AI in depth: Creating preprocessing-model serving affinity with custom online prediction on AI Platform Serving

April 24, 2019
Vijay Reddy

ML Solutions Engineer

Khalid Salama

Staff Machine Learning Solutions Architect

AI Platform Serving now lets you deploy your trained machine learning (ML) model with custom online prediction Python code, in beta. In this blog post, we show how custom online prediction code helps maintain affinity between your preprocessing logic and your model, which is crucial to avoid training-serving skew. As an example, we build a Keras text classifier, and deploy it for online serving on AI Platform, along with its text preprocessing components. The code for this example can be found in this Notebook.


The hard work of building an ML model pays off only when you deploy the model and use it in production—when you integrate it into your pre-existing systems or incorporate your model into a novel application. If your model has multiple possible consumers, you might want to deploy the model as an independent, coherent microservice that is invoked via a REST API that can automatically scale to meet demand. Although AI Platform may be better known for its training abilities, it can also serve TensorFlow, Keras, scikit-learn, and XGBoost models with REST endpoints for online prediction.

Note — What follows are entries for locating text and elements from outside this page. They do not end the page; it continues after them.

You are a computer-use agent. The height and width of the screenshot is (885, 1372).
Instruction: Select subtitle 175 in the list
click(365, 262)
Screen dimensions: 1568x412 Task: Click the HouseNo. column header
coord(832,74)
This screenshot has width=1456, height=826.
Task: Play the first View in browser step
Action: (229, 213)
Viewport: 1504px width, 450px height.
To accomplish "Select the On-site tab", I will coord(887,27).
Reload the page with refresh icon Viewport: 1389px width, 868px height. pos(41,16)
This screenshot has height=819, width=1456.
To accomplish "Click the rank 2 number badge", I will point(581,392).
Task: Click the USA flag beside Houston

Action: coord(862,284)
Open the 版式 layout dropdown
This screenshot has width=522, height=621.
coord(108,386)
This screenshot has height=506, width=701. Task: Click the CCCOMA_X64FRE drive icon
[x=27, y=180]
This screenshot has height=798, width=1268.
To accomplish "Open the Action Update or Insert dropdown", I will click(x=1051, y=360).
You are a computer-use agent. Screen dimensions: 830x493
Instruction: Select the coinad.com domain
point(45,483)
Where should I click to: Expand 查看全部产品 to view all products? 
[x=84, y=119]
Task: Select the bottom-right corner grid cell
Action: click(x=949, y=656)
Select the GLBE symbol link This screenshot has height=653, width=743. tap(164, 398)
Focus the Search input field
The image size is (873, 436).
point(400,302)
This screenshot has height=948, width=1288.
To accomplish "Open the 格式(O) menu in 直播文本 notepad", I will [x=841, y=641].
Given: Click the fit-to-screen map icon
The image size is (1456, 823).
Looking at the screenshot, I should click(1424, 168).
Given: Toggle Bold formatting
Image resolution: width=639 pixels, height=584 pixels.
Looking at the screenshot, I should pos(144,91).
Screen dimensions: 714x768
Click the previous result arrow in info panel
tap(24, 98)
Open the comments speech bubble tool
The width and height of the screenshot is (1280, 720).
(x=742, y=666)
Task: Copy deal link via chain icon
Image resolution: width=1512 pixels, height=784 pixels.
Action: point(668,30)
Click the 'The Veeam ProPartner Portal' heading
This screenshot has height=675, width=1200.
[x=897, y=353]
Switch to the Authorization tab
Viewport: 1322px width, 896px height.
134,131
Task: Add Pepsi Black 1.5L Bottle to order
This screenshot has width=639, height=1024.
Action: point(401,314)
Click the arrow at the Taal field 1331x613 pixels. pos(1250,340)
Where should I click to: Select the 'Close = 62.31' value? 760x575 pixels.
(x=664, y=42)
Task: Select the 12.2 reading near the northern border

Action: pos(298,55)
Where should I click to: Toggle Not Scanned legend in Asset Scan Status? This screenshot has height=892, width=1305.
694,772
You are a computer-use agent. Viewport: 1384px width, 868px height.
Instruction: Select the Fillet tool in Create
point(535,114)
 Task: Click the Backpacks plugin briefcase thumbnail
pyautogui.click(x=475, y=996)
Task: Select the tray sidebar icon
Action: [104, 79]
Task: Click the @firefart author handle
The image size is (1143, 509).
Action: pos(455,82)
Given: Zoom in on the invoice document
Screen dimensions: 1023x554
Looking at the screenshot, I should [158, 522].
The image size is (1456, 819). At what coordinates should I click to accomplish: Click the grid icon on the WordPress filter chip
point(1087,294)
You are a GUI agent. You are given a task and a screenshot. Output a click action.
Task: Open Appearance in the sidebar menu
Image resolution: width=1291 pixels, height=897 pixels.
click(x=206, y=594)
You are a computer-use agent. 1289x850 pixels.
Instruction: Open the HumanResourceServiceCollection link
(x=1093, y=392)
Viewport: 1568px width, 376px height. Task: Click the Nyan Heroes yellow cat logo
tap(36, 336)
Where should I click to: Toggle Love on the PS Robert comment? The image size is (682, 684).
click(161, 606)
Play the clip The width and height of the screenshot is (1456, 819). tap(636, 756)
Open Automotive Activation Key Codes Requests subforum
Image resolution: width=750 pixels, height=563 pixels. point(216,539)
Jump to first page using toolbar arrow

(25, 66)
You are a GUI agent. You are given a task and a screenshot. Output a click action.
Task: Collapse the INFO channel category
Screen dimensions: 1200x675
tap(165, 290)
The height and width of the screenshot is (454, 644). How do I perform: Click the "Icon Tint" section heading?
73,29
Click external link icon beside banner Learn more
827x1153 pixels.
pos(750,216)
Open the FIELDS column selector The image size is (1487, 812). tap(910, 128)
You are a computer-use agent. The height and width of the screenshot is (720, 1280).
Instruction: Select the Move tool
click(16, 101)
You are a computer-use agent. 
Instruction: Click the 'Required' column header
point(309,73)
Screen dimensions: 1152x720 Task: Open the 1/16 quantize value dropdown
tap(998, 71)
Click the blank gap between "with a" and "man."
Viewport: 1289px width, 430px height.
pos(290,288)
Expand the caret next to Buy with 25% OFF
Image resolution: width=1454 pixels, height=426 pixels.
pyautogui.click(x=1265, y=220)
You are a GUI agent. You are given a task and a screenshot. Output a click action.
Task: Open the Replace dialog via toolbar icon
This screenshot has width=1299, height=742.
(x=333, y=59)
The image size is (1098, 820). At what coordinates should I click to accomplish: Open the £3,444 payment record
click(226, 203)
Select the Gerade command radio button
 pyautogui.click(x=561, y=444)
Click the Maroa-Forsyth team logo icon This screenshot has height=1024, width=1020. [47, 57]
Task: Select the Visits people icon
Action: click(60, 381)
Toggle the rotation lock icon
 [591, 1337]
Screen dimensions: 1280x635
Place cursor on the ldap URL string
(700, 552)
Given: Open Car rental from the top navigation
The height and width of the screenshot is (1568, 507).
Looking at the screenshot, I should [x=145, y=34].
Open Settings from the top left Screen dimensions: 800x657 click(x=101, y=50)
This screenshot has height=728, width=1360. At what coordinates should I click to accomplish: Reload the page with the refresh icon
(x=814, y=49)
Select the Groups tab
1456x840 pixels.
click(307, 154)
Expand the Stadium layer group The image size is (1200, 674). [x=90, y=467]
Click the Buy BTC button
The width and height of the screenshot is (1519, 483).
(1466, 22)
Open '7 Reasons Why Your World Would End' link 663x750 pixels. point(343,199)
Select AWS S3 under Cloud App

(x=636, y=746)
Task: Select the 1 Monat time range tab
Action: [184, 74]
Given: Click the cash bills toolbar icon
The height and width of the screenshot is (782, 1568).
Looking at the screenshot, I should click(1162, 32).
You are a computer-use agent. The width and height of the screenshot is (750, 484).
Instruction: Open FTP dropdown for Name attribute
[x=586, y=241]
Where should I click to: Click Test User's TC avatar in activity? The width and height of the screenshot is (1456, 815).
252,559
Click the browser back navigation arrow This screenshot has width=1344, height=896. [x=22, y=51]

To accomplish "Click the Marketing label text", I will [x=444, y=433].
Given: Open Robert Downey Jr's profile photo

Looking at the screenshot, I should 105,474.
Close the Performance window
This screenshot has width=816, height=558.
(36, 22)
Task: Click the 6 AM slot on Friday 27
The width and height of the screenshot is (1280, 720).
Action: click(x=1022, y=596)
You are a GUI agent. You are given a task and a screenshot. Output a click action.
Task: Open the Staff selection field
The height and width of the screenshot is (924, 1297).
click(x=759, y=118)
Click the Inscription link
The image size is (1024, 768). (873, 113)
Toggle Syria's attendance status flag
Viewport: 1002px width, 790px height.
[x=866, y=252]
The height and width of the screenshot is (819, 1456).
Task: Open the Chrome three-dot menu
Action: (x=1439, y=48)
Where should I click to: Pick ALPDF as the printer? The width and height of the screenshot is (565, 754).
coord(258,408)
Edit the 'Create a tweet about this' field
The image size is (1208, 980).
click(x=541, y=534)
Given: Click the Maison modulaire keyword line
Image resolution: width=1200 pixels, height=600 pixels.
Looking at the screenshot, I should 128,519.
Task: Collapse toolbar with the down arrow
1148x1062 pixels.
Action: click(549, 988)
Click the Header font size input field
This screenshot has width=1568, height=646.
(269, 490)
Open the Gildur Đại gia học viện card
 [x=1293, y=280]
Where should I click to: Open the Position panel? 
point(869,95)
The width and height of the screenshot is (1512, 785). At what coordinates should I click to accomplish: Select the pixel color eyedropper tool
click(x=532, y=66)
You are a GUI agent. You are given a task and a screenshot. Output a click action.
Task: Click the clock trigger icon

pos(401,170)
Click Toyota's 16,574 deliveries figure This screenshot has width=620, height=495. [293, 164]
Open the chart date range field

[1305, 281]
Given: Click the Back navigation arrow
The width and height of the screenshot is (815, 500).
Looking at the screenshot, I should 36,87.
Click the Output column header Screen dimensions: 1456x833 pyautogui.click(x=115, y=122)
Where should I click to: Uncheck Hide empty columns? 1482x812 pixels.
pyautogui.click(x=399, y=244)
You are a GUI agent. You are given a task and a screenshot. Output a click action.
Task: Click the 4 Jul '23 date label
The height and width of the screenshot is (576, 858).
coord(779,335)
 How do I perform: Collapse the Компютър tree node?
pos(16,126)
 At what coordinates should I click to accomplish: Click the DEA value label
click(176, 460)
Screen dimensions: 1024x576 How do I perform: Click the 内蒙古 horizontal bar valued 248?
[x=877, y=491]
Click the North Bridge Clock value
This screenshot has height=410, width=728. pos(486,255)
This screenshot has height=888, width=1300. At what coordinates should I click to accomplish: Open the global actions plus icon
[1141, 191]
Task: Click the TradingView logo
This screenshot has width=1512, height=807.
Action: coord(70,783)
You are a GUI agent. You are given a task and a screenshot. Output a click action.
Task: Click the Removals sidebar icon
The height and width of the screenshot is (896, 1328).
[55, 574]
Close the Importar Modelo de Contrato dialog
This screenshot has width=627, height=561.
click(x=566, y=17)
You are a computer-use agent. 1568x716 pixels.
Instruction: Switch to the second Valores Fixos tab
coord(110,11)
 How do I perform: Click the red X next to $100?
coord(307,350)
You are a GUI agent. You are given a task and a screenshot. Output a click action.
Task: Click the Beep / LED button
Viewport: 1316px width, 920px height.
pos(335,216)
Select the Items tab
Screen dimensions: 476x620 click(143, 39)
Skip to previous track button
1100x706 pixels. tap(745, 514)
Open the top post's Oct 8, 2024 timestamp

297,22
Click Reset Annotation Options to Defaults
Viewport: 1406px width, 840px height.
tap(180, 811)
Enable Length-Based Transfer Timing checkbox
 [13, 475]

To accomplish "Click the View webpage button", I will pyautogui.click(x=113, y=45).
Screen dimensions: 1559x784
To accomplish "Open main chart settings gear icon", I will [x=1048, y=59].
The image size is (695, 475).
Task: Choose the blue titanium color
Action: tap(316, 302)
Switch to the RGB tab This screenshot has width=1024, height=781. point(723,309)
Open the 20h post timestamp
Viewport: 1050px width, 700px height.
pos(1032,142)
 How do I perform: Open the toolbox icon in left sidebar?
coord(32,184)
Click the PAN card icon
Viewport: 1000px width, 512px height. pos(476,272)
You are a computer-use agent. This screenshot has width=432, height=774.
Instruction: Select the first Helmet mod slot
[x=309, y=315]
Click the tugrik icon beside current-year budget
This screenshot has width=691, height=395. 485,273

While training that model, it’s common to transform the input data into a format that improves model performance. But when performing predictions, the model expects the input data to already exist in that transformed form. For example, the model might expect a normalized numerical feature, for example TF-IDF encoding of terms in text, or a constructed feature based on a complex, custom transformation. However, the callers of your model will send “raw”, untransformed data, and the caller doesn’t (or shouldn’t) need to know which transformations are required. This means the model microservice will be responsible for applying the required transformation on the data before invoking the model for prediction.

The affinity between the preprocessing routines and the model (i.e., having both of them coupled in the same service) is crucial to avoid training-serving skew, since you’ll want to ensure that these routines are applied on any data sent to the model, with no assumptions about how the callers prepare the data. Moreover, the model-preprocessing affinity helps to decouple the model from the caller. That is, if a new model version requires new transformations, these preprocessing routines can change independently of the caller, as the caller will keep on sending data in its raw format.

Beside preprocessing, your deployed model’s microservice might also perform other operations, including postprocessing of the prediction produced by the model, or even more complex prediction routines that combine the predictions of multiple models.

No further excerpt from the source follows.